Exercise directions: Among the records, which lines include "will"? List them.

------------------------------------------------

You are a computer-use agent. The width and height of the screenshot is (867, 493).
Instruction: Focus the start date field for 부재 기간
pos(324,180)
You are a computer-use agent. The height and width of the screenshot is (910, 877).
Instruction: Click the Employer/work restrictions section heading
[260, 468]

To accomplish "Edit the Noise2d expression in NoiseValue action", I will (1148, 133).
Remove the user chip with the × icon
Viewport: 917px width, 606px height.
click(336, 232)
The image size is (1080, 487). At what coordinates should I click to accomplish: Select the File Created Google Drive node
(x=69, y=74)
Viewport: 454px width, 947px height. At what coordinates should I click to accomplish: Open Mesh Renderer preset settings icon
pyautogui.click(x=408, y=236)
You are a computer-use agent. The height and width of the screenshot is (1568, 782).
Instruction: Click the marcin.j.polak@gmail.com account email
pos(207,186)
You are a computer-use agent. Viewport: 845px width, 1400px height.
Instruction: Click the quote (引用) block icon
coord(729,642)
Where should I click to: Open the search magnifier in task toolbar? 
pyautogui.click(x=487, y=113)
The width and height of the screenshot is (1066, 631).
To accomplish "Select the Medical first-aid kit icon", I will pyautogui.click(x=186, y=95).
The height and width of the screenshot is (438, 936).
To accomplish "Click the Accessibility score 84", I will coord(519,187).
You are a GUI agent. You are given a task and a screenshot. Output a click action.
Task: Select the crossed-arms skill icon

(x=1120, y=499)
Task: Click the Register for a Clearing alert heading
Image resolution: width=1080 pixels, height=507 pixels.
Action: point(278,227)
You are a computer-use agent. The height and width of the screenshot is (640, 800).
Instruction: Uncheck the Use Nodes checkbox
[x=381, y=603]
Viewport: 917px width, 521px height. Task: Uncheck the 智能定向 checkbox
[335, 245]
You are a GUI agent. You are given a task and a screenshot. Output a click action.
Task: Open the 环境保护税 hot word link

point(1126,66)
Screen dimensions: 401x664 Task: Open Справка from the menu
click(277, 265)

------------------------------------------------

Answer to this problem:
To accomplish "Edit the Noise2d expression in NoiseValue action", I will (1148, 133).
To accomplish "Select the Medical first-aid kit icon", I will pyautogui.click(x=186, y=95).
To accomplish "Click the Accessibility score 84", I will coord(519,187).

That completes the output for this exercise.